Очень вероятно, что Ричман изо всех сил желал своей аудитории добра, однако стороннему слушателю было крайне трудно разгадать весь этот противоречивый набор сигналов. Могла ли зашкаливающая самоирония выдавать полную неуверенность? Или, может быть, это была глумливая насмешка? Впрочем, даже если насмешки не было, раздражение могли вызвать уже гиперпозитивный настрой, немелодичная музыка и моралистические тексты. Рольф Андерсон вспоминал, что во время концерта в молодежном центре Кэмбриджа из зала в них летели плевки и банки. Огорчал ли Джонатана такой прием? «Не знаю, огорчал ли, но определенно придавал ему сил, – рассказывал Эрни Брукс в интервью к этой книге. – Поначалу я думал: "вот херня, что за дела?" Но потом понял – это означает, что его месседж доходит, что люди его слушают. Мне кажется, он был искренен, верил в то, что говорил. Но я думаю, была и другая сторона. Он точно не комплексовал насчет провокаций». Да и сам Джонатан подтверждал, что воспринимал свист и насмешки зрителей как часть своей битвы за правду. «[В моих песнях] чувствовалось, что я иду войной – в тех вопросах, которые касались наркотиков и того, что они делают с людьми»[38], – объяснял он. У читателя может возникнуть вопрос, действительно ли Ричман был верен своему слову? «Да, мать его, – отвечал на этот вопрос Джон Фелис. – Он был, черт побери, самым что ни на есть честным персонажем. Он был всем тем, за что выступал… никаких наркотиков, только здоровая еда, гребаный морковный сок»[39].

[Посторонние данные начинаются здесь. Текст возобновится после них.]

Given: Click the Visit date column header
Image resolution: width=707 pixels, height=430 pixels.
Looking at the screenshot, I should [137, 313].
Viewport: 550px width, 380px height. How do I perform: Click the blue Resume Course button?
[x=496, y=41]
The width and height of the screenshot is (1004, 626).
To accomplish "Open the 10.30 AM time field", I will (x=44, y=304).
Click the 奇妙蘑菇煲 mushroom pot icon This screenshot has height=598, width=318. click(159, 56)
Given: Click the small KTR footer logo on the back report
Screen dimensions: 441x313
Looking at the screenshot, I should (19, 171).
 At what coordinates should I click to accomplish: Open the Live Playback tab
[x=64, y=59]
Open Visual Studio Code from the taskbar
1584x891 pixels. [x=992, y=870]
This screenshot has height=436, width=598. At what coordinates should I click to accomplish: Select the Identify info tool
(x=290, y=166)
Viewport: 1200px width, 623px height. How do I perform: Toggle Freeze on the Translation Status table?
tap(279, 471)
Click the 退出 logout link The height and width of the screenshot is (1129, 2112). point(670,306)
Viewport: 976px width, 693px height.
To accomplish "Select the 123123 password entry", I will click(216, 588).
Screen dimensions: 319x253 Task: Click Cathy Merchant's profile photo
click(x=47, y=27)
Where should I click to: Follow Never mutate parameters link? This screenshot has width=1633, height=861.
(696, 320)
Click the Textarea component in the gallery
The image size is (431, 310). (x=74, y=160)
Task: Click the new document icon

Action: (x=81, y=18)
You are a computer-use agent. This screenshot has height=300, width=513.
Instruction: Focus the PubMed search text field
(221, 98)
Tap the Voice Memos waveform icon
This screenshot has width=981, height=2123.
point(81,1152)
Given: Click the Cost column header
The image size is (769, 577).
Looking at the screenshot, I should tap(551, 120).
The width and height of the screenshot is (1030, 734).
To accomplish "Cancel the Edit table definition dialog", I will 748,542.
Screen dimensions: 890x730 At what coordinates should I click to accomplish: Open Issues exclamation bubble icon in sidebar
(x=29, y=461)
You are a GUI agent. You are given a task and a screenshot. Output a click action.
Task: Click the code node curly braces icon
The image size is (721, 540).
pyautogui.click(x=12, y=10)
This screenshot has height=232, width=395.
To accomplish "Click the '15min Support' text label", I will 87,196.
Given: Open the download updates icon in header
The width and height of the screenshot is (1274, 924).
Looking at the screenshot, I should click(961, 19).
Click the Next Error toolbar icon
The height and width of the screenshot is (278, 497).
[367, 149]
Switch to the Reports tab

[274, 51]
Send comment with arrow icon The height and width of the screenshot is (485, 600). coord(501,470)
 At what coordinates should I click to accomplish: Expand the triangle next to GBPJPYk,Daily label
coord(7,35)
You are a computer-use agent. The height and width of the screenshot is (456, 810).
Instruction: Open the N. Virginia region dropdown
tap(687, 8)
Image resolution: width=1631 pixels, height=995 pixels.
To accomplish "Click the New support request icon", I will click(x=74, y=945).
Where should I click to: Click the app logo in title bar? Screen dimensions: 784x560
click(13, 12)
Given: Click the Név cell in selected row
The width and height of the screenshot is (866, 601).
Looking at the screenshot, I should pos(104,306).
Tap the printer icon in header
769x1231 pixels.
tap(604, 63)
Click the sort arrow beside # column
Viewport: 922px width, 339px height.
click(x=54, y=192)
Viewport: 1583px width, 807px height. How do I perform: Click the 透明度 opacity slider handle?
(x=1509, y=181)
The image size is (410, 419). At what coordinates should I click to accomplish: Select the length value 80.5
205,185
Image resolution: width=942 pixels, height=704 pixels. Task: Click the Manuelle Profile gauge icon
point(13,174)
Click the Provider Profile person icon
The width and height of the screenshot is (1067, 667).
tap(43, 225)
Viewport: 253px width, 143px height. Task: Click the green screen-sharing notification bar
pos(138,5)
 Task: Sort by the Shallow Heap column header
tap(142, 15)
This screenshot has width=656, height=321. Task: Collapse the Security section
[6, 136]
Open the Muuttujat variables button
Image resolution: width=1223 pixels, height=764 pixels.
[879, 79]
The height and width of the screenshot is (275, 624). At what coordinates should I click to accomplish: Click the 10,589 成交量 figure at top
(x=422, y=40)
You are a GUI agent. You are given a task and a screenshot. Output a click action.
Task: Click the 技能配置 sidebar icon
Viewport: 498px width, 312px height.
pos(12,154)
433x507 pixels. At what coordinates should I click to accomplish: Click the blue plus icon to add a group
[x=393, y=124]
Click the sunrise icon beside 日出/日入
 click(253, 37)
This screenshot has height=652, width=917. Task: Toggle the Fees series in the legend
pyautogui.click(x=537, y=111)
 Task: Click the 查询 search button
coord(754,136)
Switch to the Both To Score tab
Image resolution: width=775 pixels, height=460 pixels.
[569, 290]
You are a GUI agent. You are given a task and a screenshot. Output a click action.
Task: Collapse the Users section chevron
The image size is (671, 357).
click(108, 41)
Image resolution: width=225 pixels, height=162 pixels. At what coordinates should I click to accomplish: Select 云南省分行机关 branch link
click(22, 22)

Джерри Харрисон комментировал: «Мы были похожи на прообраз панк-группы. Значительная часть музыки ушла от прочувствованных вещей в сторону профессионализма. А для нас самым главным было вдохновение»[40]. С будущими панками Джонатана объединяла и манера одеваться – в том плане, что эта манера раздражала людей. Он любил надевать белую рубашку с накрахмаленным воротничком, простую белую футболку, простые джинсы без всяких признаков клеша и легкие кроссовки (в противовес модным ботинкам на платформе). Образ дополняла аккуратная бизнес-стрижка – Ричман регулярно ходил к парикмахеру. Этот «нормальный» (или «стрейт») облик имел свою философию: Джонатан выходил на сцену в таком же виде, как и на улицу, а значит, был честен перед своими зрителями. Кроссовки на тонкой подошве не делали его выше, чем он был на самом деле, короткие волосы не скрывали лицо, а футболки не скрывали руки («а руки способны сказать многое о той работе, которой я занимаюсь»[41]). Назвать Ричмана предтечей хардкор-субкультуры straight edge – с ее стремлением одеваться «по-обычному» и вести здоровый образ жизни – было бы небольшой натяжкой, но интересно, что в 1973 году в своем единственном раннем интервью Ричман даже предвосхищал идеи Ричарда Хелла и первого поколения панков: «Иногда мне хочется выйти на сцену в рваной одежде и показать – чтобы быть в The Modern Lovers, не нужна специальная одежда»[42].

В 1971 году The Modern Lovers по-прежнему испытывали трудности с организацией выступлений. Нередко им приходилось выбивать себе концерты в кафе – в заведениях, которые традиционно оставались уделом одиноких фолк-исполнителей. Но и ангажемент в каком-нибудь небольшом зале не означал хорошую новость – зал мог оказаться полупустым, а группа – в «нуле» или даже в минусе. The Modern Lovers добирались даже туда, куда редко захаживали рок-группы: по инициативе Джонатана ансамбль нередко давал концерты в больницах и домах престарелых. Учреждения такого рода требовали только тихой музыки, но Ричмана это более чем устраивало: пониженная громкость давала ему больше возможности общаться со зрителями и доносить до них свои тексты. По воспоминаниям Фелиса, на этих концертах Джонатан находил самую благодарную аудиторию: «Он попадал прямо в них, и они готовы были все это скушать! Он очаровывал их по самые помидоры! Изображал из себя Шарля Азнавура, а мы были где-то на заднем плане, едва играя»[43].